# REQUIREMENT
Instruction for the data below: set down exactly the lines from the line with "Given: Click the ¥4980.00 /月 enterprise price" to the line with "The width and height of the screenshot is (1391, 868).", inclusive, and no others.

INPUT DATA: Begin

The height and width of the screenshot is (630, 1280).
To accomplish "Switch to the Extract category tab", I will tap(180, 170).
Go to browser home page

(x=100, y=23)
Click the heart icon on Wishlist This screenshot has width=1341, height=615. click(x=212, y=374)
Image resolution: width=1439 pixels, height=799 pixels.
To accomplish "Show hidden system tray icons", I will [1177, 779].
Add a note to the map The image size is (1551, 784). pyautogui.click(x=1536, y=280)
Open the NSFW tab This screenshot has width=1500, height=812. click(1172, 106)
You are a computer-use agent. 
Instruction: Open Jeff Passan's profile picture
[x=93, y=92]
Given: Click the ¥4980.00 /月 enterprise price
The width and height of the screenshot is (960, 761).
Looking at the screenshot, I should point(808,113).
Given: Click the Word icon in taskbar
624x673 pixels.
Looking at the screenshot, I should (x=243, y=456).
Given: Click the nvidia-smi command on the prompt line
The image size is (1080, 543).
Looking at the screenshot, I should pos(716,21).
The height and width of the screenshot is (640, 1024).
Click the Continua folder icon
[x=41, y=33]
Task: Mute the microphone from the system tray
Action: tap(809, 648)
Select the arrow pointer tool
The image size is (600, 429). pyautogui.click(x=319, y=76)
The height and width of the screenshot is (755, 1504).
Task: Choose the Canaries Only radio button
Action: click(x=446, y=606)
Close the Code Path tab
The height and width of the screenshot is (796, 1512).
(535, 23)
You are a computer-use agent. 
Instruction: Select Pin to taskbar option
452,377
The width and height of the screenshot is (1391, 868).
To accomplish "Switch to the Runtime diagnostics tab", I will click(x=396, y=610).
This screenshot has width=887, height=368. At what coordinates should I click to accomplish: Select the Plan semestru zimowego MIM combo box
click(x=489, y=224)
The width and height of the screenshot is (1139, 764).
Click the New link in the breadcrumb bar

INPUT DATA: End

# ANSWER SECTION
Given: Click the ¥4980.00 /月 enterprise price
The width and height of the screenshot is (960, 761).
Looking at the screenshot, I should point(808,113).
Given: Click the Word icon in taskbar
624x673 pixels.
Looking at the screenshot, I should (x=243, y=456).
Given: Click the nvidia-smi command on the prompt line
The image size is (1080, 543).
Looking at the screenshot, I should pos(716,21).
The height and width of the screenshot is (640, 1024).
Click the Continua folder icon
[x=41, y=33]
Task: Mute the microphone from the system tray
Action: tap(809, 648)
Select the arrow pointer tool
The image size is (600, 429). pyautogui.click(x=319, y=76)
The height and width of the screenshot is (755, 1504).
Task: Choose the Canaries Only radio button
Action: click(x=446, y=606)
Close the Code Path tab
The height and width of the screenshot is (796, 1512).
(535, 23)
You are a computer-use agent. 
Instruction: Select Pin to taskbar option
452,377
The width and height of the screenshot is (1391, 868).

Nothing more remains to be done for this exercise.